Ekonomi dunia itu kan terintegrasi seperti halnya ada penyakit pasti akan menular dan punya efek, misalnya kaki kita terluka ya pasti otomatis bagian tubuh lain juga akan merasakan, maksudnya terintegrasi seperti itu.
Jakarta (ANTARA) - Pengamat ekonomi dari Institute For Development of Economics and Finance (Indef) Enny Sri Hartati mengatakan bahwa resesi ekonomi yang terjadi di Turki secara tidak langsung memiliki potensi memperlambat kinerja ekspor Indonesia karena perekonomian dunia bersifat terintegrasi.

“Ekonomi dunia itu kan terintegrasi seperti halnya ada penyakit pasti akan menular dan punya efek, misalnya kaki kita terluka ya pasti otomatis bagian tubuh lain juga akan merasakan, maksudnya terintegrasi seperti itu,” katanya saat dihubungi Antara di Jakarta, Jumat.

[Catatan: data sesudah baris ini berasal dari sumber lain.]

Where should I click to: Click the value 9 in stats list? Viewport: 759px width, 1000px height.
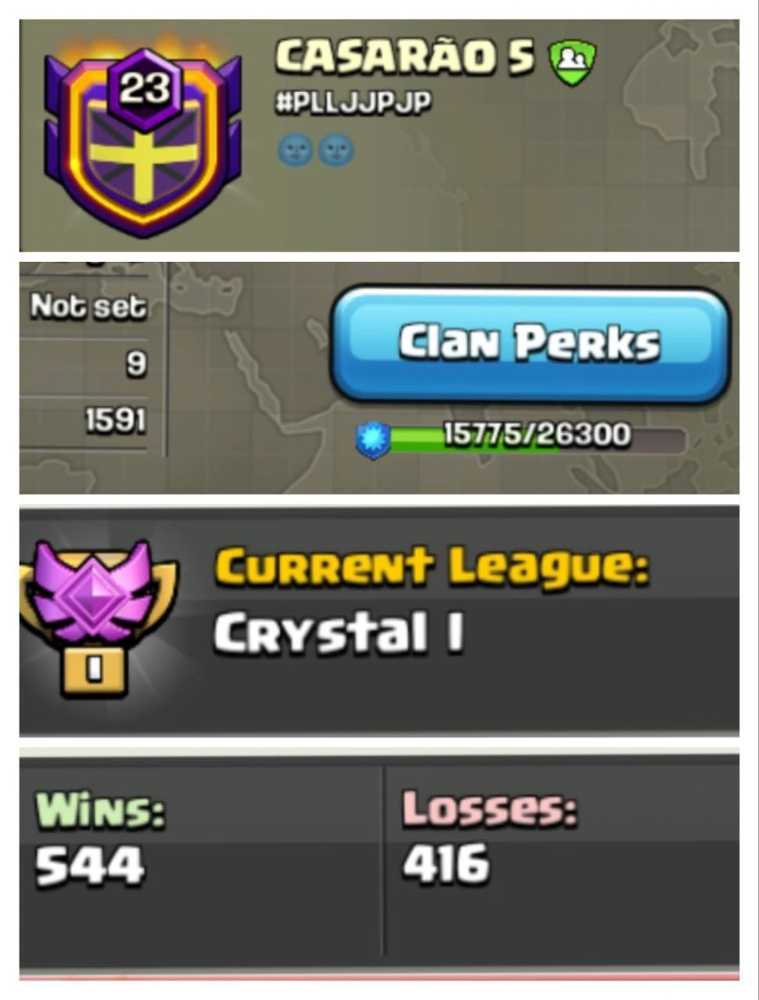[136, 364]
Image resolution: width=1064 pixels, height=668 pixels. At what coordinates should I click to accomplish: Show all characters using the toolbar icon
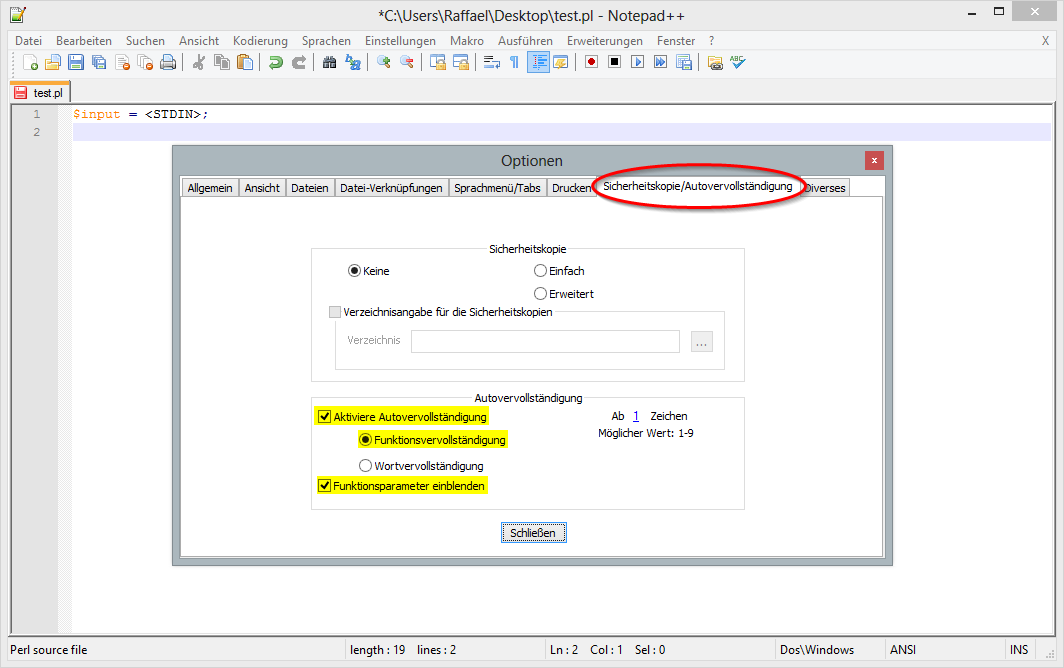pos(512,61)
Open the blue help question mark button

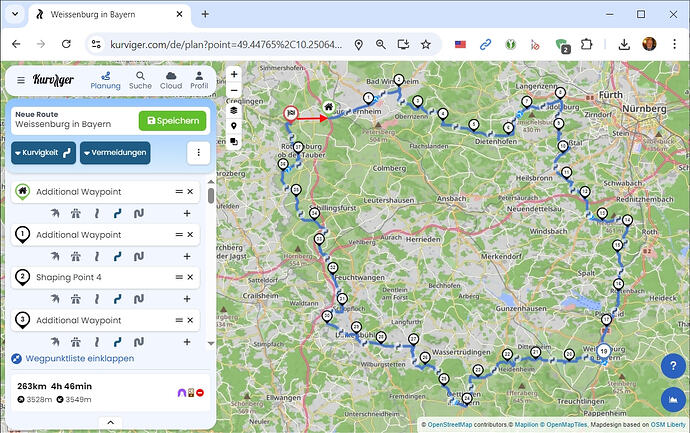click(672, 367)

Enny menjelaskan, perlambatan ekonomi di Turki berkontribusi terhadap perlambatan ekonomi dunia sehingga akan menyebabkan penurunan permintaan dunia yang menjadi salah satu faktor penurunan harga-harga komoditas.

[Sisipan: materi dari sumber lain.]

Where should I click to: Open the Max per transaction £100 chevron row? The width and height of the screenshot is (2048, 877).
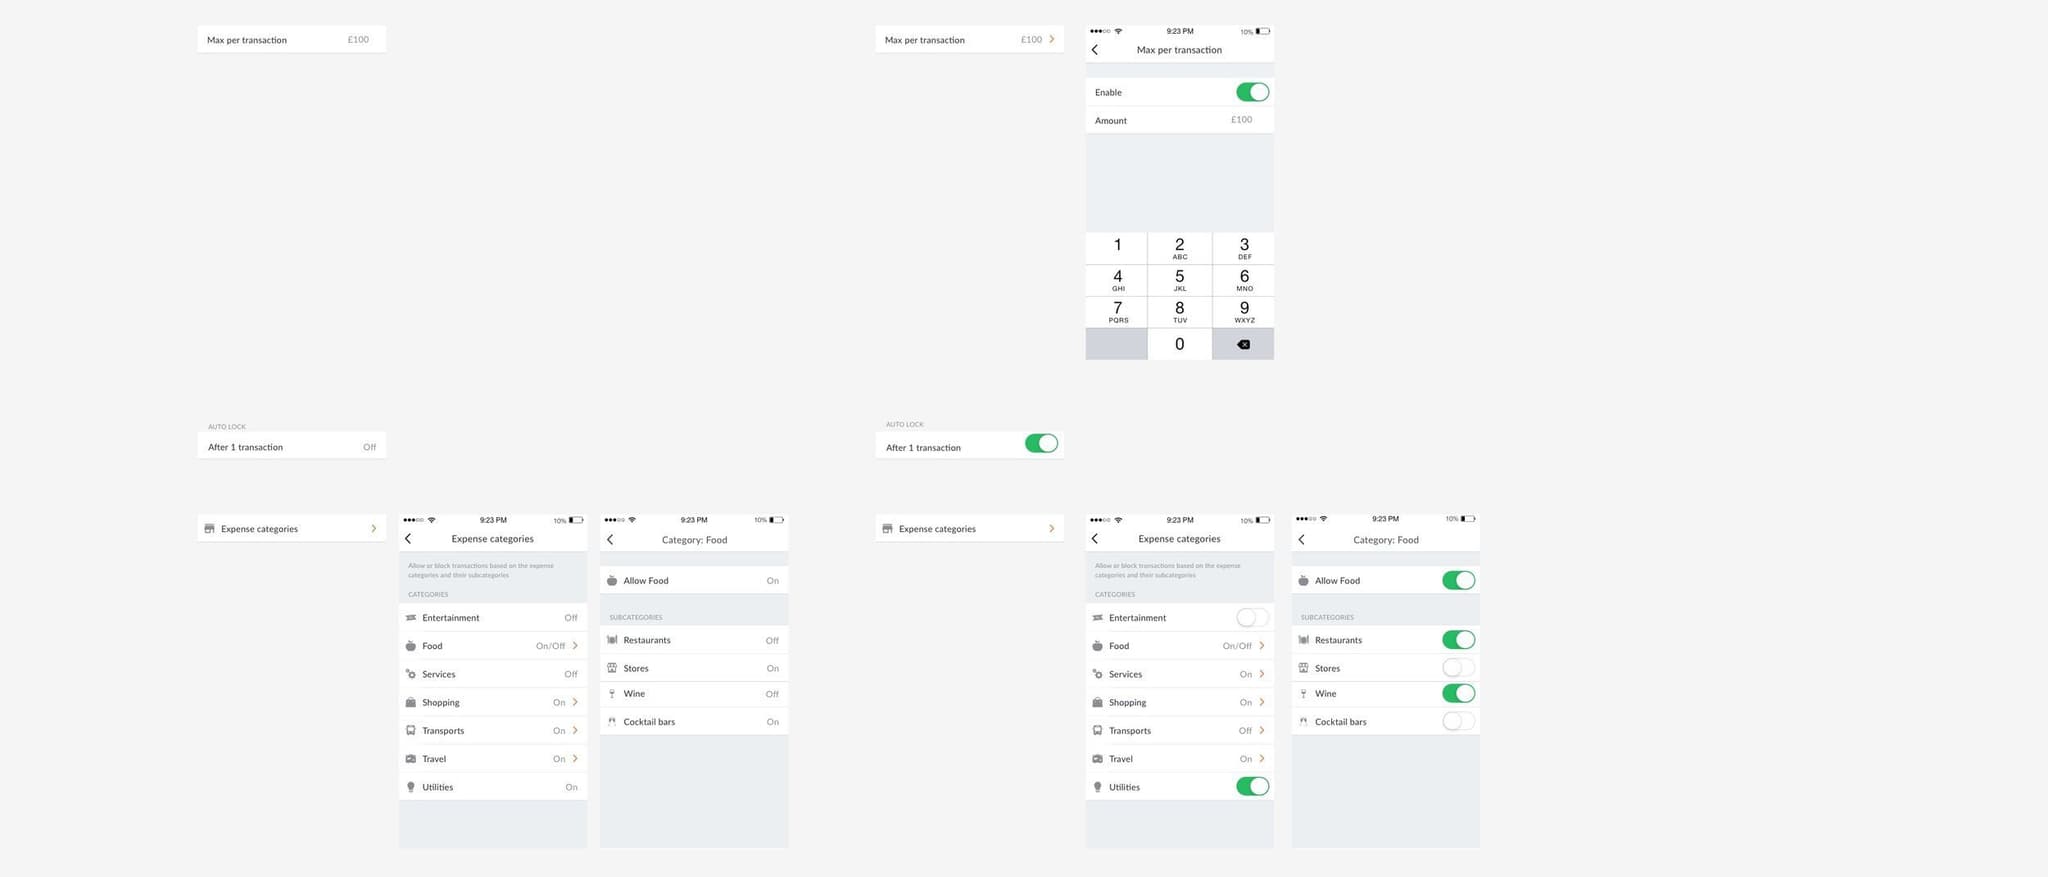969,40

“Kalau harga komoditas turun otomatis kinerja ekspor Indonesia juga melambat,” ujarnya.

Senada dengan Enny, Peneliti (Indef) Ahmad Heri Firdaus juga menyebutkan bahwa resesi ekonomi Turki akan berpotensi membuat kinerja ekspor di Indonesia semakin melambat selain ada perang dagang antara Amerika Serikat dan China.

“Pasti, Turki tidak resesi saja ekonomi kita turun karena dua langganan kita yaitu China dan Amerika Serikat sedang berseteru sehingga membuat peta perdagangan berubah,” katanya.

Baca juga: Pengamat: pasar Asia jadi potensi tujuan ekspor Indonesia

Namun, menurut Heri, hal tersebut tidak secara langsung berdampak terhadap Indonesia karena hubungan ekonomi dengan Turki relatif kecil dibandingkan dengan China, Amerika Serikat, Uni Eropa, dan India yang merupakan mitra utama Indonesia.

“Kalau negara-negara mitra utama kita mengalami perlambatan maka itu akan mengganggu perekonomian kita,” ujarnya.

Selain itu, Heri menyebutkan bahwa sebenarnya kondisi ekonomi Indonesia masih diuntungkan dengan dominasi dari sisi faktor domestik yaitu konsumsi rumah tangga yang mencapai sekitar 80 persen, sedangkan faktor seperti ekspor, impor, dan investasi hanya berkontribusi sebanyak 20 persen.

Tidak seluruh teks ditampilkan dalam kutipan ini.